Kugeser duduk agar lebih dekat dengannya.

"Kamu bicara tentang kita, sayang?" tanyaku. Suara tiba-tiba parau.

Jea menghela nafas. Menoleh ke arahku. Dan lalu tertunduk.

"Aku capek, sayang. Rasanya letih sekali," katanya.

Aku menyimak.

"Aku merasa..." ucapannya terhenti.

"Apa?" desakku.

"Apa yang kamu rasa?" tanyaku.

Tak ada jawaban. Jea memilih bertahan dengan diamnya, hingga akhirnya kami beranjak meninggalkan cafe milik Mas Budi. Cafe yang begitu banyak memberi kami ruang. Ruang saling berbagi cerita, menikmati waktu senggang, menghabiskan hingga tiga cangkir kopi. Ruang cinta, yang berhasil menjadi saksi, betapa waktu yang kami miliki selama ini adalah indah.

Yaps. Selama menjalin cinta dengan Jea, baru kali ini perempuanku itu menyisahkan tanya yang tak terjawab. Baru kali ini, perempuanku itu menyemat rasa penasaran di hati. Baru kali ini, Jea membuat hatiku gelisah . Hati yang sejak pertama hingga memasuki tahun ke delapan bersamanya, tak pernah berubah. Bahkan pada tiap sudutnya. Tatap seperti dulu. Yang hanya dipenuhi Jea, Jea dan Jea.

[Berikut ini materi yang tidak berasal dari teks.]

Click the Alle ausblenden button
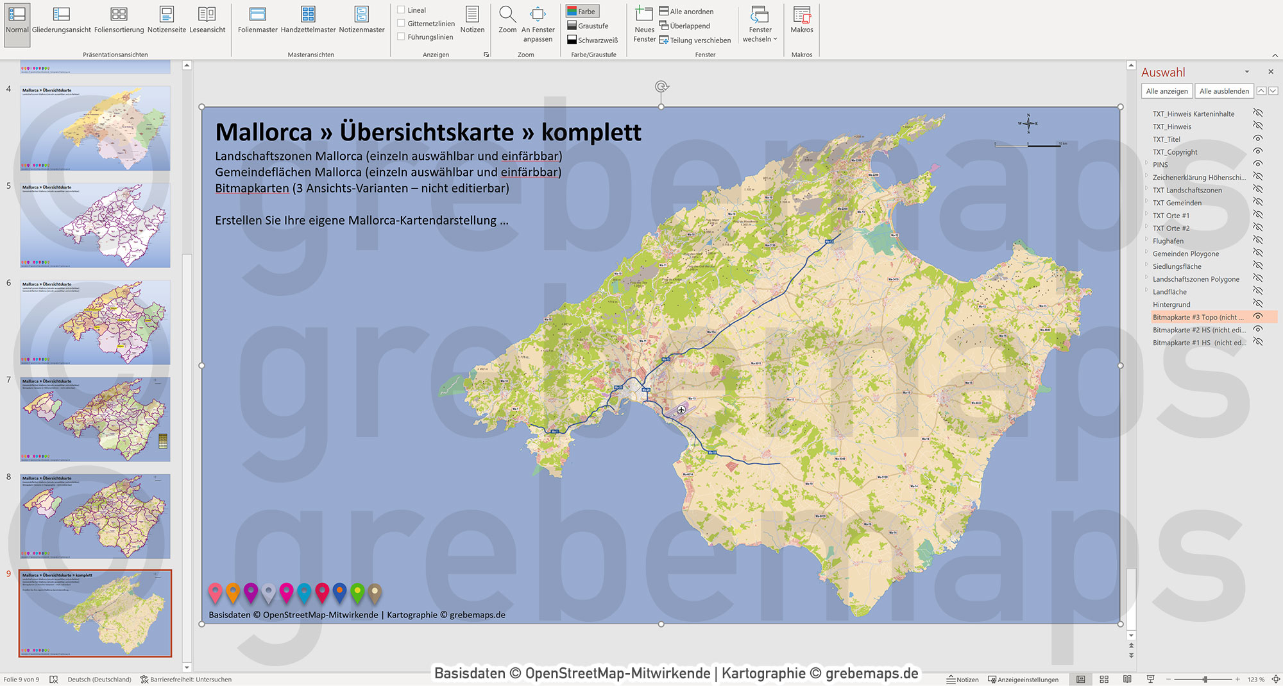The width and height of the screenshot is (1283, 686). click(1223, 90)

Ada perasaan sedih. Sedih ketika tahu, kekasihku tengah mengeluh capek. Merasa letih. Meski tak tahu letih dan capeknya karena apa. Sejak bersama, kekasihku itu nyaris tak pernah mengeluh. Dia perempuan yang kuat, aku tahu itu.

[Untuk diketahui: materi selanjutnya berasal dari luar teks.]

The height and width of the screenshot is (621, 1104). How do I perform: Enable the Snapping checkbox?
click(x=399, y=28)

Selama perjalanan pulang, hanya diam yang memenuhi sisa waktu. Nafas kami bahkan seakan ikut bungkam. Kosong.

Hingga aku turun dari mobil kesayangannya pun, tetap tak ada kata yang terucap. Tak ada ucapan "Sampai jumpa sayang" atau "Makasih yah, udah temenin" atau "Ntar malam jalang lupa kelonin" atau "Love you sayangku" dan atau atau lainnya.

Dia berlalu begitu saja. Bahkan tanpa menatapku sedikitpun.

Ada apa denganmu sayangku? batinku.

Coba aku flashback. Mengingat-ngingat, mana tahu ada sesuatu yang telah aku perbuat tanpa aku sadari yang telah menyakitinya. Memutar otak. Memaksanya mengingat apapun bahkan yang paling terkecil sekalipun.

Gagal! Tetap saja tak kutemukan jawaban. Rasanya tak ada yang salah telah kuperbuat. Aku bahkan sama sekali tak pernah ada niat menyakiti perempuanku itu. Aku terlalu menjaga perasaanya. Menjaga cintanya. Menjaga hatinya. Menjaga apapun agar dia tetap merasa nyaman bersamaku. Karena aku begitu mencintainya.